● Data supplied
•••

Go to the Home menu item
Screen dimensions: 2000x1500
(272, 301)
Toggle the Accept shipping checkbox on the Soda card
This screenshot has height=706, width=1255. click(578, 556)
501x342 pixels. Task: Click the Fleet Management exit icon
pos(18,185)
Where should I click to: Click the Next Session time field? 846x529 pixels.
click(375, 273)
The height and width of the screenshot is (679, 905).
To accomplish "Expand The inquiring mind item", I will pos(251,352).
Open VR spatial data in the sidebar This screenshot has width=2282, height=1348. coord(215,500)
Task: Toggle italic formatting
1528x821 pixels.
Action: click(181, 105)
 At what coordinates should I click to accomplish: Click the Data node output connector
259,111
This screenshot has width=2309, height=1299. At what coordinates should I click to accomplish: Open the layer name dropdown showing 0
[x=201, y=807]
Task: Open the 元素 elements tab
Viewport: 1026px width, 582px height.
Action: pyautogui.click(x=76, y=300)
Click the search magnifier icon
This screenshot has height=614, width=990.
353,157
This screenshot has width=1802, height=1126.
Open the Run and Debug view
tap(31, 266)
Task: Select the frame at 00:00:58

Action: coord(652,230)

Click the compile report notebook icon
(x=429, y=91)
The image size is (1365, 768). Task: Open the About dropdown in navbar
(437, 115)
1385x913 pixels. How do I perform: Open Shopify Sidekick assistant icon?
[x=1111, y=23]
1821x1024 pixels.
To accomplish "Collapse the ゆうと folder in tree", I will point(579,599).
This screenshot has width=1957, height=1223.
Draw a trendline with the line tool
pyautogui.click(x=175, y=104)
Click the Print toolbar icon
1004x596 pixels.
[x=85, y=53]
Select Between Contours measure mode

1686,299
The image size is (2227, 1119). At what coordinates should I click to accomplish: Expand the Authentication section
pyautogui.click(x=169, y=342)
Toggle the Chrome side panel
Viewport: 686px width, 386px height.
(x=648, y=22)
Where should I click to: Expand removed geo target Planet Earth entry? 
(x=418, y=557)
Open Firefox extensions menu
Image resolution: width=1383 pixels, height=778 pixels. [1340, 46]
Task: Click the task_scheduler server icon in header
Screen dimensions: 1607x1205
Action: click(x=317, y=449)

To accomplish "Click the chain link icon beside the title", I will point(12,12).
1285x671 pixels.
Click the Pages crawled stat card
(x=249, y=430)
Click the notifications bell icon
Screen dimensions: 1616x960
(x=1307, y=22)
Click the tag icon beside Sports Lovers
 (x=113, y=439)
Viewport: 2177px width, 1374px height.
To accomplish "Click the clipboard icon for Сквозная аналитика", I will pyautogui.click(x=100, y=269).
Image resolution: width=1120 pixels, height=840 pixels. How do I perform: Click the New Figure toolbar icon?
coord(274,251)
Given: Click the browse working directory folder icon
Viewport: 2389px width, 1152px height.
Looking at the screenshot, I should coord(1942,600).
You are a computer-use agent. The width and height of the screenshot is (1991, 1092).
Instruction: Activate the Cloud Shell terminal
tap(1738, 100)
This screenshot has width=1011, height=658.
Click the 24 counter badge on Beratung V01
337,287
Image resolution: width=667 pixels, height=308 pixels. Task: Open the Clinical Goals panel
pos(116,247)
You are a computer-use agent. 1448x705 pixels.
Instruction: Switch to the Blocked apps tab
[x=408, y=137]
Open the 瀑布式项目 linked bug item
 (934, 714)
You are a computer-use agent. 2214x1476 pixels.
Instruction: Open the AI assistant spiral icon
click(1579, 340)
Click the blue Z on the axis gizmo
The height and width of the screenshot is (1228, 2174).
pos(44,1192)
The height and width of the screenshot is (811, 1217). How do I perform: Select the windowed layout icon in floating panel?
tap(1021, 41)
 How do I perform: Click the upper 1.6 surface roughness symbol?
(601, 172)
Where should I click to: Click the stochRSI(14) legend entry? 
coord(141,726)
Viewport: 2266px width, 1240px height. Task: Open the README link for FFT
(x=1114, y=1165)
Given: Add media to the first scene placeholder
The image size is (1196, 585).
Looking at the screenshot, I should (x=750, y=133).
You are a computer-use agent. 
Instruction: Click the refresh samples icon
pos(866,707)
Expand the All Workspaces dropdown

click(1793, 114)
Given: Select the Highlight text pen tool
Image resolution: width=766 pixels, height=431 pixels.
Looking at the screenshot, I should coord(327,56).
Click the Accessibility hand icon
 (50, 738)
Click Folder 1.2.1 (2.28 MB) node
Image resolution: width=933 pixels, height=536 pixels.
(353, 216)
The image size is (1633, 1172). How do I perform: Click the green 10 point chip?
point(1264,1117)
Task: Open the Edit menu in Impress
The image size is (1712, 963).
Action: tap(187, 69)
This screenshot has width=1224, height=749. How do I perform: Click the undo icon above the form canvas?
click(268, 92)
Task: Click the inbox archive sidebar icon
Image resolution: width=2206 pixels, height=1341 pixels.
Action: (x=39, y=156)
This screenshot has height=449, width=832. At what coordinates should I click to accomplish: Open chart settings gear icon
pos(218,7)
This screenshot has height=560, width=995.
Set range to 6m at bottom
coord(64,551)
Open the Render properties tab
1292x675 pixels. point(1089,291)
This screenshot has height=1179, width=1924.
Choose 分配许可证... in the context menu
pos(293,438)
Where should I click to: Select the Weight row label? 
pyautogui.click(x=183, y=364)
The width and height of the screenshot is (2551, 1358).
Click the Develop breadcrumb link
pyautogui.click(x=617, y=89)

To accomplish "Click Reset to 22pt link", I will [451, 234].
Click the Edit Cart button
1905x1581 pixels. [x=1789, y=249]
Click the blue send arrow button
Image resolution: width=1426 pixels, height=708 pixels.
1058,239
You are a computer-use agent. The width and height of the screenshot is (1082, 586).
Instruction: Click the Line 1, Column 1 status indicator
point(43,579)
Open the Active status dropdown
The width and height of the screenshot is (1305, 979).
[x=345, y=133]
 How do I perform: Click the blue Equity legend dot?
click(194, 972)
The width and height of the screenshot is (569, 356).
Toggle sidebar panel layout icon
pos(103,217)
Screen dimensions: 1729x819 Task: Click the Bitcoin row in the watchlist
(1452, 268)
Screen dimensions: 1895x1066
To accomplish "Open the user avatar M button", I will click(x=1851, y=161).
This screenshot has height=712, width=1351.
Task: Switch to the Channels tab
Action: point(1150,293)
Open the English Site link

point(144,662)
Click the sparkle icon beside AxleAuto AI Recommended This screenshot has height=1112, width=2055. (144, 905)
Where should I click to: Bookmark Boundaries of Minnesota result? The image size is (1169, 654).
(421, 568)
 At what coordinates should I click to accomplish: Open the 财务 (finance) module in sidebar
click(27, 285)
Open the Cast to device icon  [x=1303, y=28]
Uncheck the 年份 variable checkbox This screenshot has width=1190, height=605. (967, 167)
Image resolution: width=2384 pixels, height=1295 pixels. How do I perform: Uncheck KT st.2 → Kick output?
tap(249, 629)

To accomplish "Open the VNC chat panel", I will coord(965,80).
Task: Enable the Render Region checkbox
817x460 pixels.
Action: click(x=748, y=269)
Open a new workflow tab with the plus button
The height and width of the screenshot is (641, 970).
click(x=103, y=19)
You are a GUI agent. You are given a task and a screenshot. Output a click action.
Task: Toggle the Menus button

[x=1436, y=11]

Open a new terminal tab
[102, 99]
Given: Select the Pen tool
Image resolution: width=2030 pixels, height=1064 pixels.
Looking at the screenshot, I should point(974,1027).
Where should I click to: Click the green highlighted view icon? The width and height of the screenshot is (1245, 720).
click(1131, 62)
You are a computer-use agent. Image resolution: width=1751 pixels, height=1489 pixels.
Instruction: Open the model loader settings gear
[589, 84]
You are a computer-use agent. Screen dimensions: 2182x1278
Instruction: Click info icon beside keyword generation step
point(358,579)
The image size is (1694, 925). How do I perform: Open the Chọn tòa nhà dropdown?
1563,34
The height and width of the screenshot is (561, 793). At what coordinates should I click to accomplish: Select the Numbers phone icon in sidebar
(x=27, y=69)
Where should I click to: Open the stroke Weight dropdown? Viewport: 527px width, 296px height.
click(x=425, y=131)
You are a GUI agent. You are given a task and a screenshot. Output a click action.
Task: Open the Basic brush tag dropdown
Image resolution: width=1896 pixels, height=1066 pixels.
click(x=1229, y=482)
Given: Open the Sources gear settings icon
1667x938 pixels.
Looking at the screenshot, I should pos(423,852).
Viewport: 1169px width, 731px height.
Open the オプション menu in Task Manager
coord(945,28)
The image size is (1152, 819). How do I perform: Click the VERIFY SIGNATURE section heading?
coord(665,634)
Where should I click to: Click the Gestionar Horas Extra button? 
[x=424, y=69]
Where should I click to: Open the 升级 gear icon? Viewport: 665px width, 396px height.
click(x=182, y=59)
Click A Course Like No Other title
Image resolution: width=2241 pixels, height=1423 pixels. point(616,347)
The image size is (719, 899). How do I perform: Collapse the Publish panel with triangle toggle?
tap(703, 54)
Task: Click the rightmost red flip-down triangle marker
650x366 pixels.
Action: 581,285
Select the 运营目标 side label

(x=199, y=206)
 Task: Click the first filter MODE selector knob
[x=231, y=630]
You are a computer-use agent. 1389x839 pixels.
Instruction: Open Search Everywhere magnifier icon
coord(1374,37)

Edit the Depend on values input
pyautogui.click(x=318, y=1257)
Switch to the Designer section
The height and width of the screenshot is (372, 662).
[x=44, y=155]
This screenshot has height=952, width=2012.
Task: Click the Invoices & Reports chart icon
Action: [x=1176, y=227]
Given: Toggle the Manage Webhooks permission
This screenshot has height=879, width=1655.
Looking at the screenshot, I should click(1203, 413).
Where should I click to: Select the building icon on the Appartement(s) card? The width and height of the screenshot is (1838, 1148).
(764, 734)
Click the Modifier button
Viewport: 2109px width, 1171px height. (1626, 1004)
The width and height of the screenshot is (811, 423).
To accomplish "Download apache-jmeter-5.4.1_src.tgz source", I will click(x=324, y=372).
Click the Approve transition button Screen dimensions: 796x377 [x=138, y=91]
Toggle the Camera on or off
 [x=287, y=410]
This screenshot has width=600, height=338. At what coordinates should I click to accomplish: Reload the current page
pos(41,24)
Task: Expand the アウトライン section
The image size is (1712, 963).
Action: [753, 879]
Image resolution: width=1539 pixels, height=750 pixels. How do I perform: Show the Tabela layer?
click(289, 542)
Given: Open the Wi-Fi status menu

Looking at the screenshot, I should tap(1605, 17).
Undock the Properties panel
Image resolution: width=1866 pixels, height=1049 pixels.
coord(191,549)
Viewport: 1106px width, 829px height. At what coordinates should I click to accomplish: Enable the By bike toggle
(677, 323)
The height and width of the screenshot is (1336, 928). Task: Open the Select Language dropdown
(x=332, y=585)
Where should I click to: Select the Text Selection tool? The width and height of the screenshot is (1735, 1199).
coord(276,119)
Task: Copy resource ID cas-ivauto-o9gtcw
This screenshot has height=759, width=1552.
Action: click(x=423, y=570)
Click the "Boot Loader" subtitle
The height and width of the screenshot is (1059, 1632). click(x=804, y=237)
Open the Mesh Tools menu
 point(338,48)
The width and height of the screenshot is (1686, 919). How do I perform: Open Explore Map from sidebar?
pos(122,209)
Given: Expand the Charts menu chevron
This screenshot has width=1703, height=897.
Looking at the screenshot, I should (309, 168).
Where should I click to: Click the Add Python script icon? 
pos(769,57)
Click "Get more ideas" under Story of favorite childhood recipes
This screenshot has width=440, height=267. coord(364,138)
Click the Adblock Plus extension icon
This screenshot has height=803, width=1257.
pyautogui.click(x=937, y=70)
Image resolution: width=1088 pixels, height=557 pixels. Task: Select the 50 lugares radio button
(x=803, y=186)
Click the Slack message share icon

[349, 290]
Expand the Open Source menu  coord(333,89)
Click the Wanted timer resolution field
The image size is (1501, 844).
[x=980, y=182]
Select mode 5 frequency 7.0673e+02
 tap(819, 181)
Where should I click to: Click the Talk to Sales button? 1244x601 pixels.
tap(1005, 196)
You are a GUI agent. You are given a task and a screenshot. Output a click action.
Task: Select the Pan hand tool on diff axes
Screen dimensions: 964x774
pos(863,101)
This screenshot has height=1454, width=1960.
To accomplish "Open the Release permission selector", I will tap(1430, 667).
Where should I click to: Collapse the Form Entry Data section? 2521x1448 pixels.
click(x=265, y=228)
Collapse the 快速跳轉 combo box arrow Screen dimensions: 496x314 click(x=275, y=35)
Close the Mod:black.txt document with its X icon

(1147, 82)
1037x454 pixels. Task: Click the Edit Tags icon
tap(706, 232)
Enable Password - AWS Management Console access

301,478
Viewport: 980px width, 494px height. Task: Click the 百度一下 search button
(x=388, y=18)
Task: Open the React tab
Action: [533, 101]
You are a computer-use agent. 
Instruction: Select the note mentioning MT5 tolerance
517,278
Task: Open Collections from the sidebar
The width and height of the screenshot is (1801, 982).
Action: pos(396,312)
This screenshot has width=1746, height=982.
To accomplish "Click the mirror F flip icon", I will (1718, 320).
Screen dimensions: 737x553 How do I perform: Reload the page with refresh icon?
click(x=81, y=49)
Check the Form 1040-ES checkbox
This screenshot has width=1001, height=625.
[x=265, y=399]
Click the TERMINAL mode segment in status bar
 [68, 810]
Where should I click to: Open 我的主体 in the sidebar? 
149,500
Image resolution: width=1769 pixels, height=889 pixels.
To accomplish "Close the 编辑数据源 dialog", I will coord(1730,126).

•••

● What you are asked to do
Each line containing the word "permission" needs to be copied from the data above.

● Solved exercise
Given: Toggle the Manage Webhooks permission
To accomplish "Open the Release permission selector", I will tap(1430, 667).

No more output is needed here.